The Massachusetts Institute of Technology is launching an institute-wide initiative to create better artificial intelligence inspired by how the human brain works.
Called the MIT Intelligence Quest, the effort will bring together more than 200 researchers and institute partners like IBM to understand human intelligence and then create smarter machines that can learn like us.
“Basically, we want to create an approach where we want a machine to learn like the way that a child would learn,” said Anantha Chandrakasan, dean of MIT’s School of Engineering.
Computers that are engaged in deep learning currently need lots and lots of information in order to be “trained” on a task like image recognition, Chandrakasan explained. But when teaching children something, you often only need to give one example, not millions, for them to learn.
“There are much better ways that the brain is doing this,” he said, “so we can figure that out and then apply those ideas” to machines.
This gets to the Intelligence Quest’s two big aims: to understand how the human brain works, and to reverse engineer that process in order to build better machine learning tools that truly unleash the ability of artificial intelligence to help society.
This work will be divided into two entities within MIT’s Quest: the Core and the Bridge.
“The Core is basically people who are looking at the fundamentals of reverse engineering human intelligence and developing new algorithms and tools to think, beyond deep learning, what are the next generation of artificial intelligence techniques,” said Chandrakasan.

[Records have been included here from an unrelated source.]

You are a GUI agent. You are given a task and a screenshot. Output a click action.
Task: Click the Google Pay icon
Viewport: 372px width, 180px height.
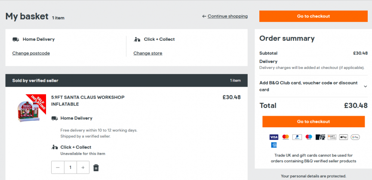[x=355, y=137]
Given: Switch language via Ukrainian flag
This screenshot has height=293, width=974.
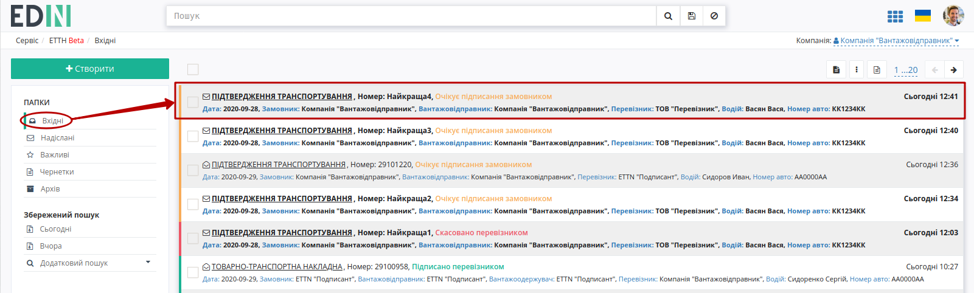Looking at the screenshot, I should [x=923, y=16].
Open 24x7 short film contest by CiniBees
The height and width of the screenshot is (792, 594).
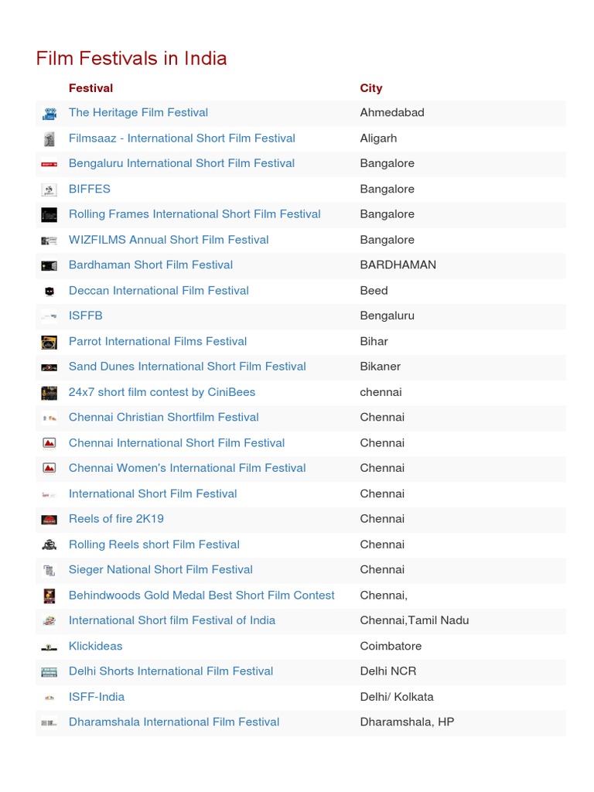[x=162, y=392]
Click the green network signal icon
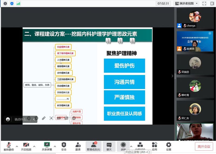Viewport: 216px width, 154px height. tap(18, 4)
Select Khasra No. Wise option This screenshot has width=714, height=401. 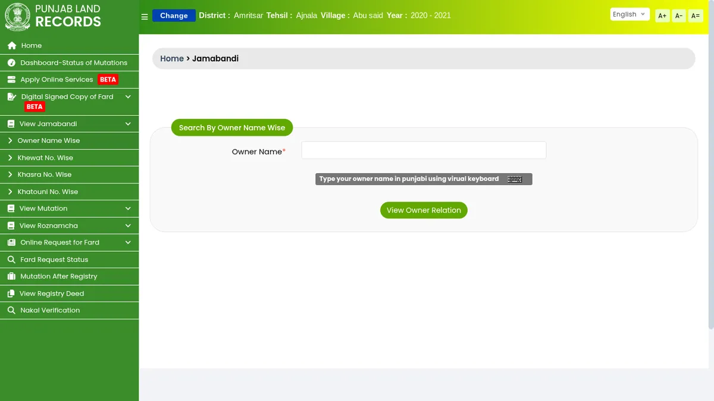point(45,175)
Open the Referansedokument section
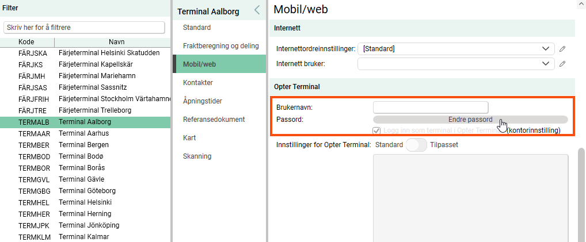Screen dimensions: 586x242 tap(214, 120)
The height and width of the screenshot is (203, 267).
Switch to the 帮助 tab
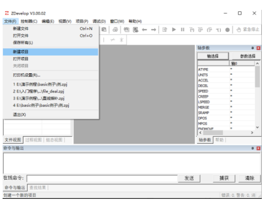click(219, 140)
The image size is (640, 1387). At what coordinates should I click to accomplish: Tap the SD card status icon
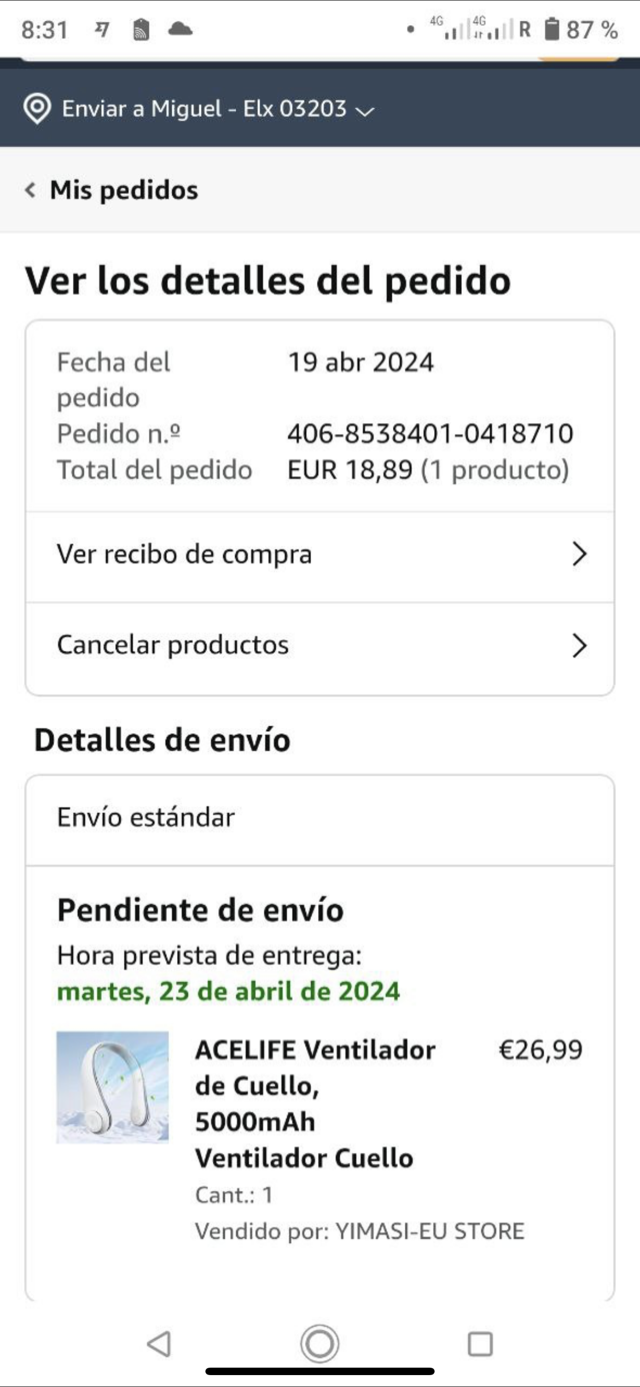(141, 29)
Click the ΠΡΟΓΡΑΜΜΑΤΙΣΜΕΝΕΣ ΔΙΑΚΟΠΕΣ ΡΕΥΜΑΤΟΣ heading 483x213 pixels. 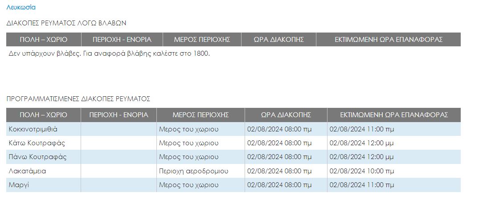[x=78, y=98]
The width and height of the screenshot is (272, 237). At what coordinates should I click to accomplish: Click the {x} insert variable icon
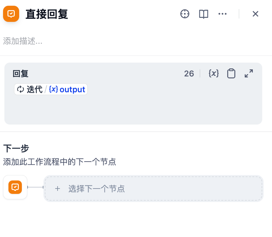(x=213, y=73)
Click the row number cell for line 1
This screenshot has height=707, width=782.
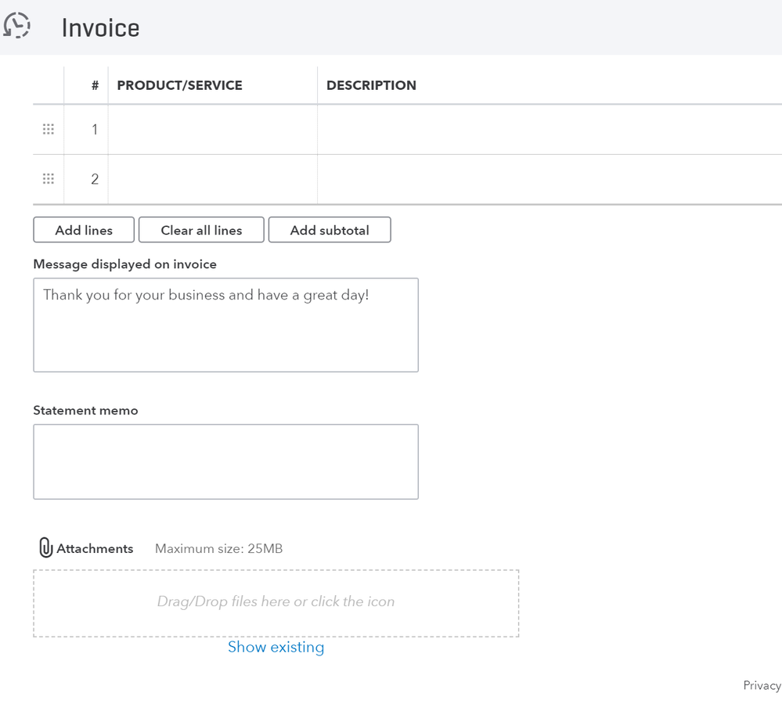coord(94,128)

“The aim of the Bridge is that you have lots of [AI] uses in virtually every application domain: transportation, material design, finance, health care — early diagnosis of breast cancer, for example,” he said. “[These researchers] are not working on developing new algorithms, but they want to use these tools and apply them to advance their individual field.”
More than 200 researchers at MIT are currently working on applying AI to their specific areas, from, as Chandrakasan mentioned, health developments to transportation tech (the most common example being self-driving cars).
With this initiative, the school hopes, those researchers can be brought together to share information and best practices.
“When you bring together researchers from different disciplines, they end up collaborating and creating something very new that they individually couldn’t have created,” Chandrakasan said. “Collaborations are really a staple of what we do at MIT, and obviously they are happening, but this [Quest] will accelerate and facilitate that.”